╭─ Data records

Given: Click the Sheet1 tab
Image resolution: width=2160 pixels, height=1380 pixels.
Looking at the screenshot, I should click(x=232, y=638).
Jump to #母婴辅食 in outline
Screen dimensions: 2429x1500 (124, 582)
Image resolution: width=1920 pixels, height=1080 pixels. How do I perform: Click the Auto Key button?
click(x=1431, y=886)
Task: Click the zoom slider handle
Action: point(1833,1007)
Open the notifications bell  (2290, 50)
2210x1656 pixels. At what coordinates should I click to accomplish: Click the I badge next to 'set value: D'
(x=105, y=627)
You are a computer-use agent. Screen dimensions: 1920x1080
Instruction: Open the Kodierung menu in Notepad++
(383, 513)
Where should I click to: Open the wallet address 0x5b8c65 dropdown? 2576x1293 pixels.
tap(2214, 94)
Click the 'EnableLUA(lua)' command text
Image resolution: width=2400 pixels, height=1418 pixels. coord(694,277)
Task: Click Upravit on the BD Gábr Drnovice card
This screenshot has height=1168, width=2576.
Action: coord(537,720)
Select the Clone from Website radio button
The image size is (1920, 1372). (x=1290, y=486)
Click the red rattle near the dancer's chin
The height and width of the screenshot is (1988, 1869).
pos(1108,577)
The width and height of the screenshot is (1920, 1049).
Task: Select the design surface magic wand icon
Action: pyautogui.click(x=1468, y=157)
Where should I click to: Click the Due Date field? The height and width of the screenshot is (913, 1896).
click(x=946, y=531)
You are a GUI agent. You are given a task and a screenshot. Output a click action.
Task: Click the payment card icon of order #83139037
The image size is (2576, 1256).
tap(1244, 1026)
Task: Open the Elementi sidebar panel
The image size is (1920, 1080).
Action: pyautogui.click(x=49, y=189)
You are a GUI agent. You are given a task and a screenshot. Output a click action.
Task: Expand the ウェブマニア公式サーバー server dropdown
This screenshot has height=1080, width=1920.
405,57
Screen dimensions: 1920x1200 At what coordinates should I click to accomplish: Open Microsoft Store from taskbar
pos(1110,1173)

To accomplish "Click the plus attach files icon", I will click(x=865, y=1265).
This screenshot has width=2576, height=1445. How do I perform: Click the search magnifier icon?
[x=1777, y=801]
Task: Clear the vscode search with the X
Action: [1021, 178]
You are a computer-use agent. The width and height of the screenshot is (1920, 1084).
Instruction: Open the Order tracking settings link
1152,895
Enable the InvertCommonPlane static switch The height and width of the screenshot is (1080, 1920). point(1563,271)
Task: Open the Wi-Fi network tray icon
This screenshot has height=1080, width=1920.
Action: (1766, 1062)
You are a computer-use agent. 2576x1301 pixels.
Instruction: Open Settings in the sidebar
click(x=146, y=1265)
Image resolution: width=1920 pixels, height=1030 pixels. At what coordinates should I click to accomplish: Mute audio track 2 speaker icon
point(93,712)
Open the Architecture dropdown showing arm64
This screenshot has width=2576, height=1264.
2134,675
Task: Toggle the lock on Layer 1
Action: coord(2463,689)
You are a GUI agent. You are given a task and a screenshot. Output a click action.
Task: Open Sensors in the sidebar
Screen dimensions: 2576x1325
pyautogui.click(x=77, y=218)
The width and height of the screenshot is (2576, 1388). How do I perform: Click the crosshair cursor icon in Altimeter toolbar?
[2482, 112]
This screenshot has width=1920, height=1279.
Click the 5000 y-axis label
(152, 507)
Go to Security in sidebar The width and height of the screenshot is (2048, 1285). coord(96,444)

╰─

** Try it **
Copy out each line of the records above that includes "card".

** Answer space **
Task: Click Upravit on the BD Gábr Drnovice card
Task: Click the payment card icon of order #83139037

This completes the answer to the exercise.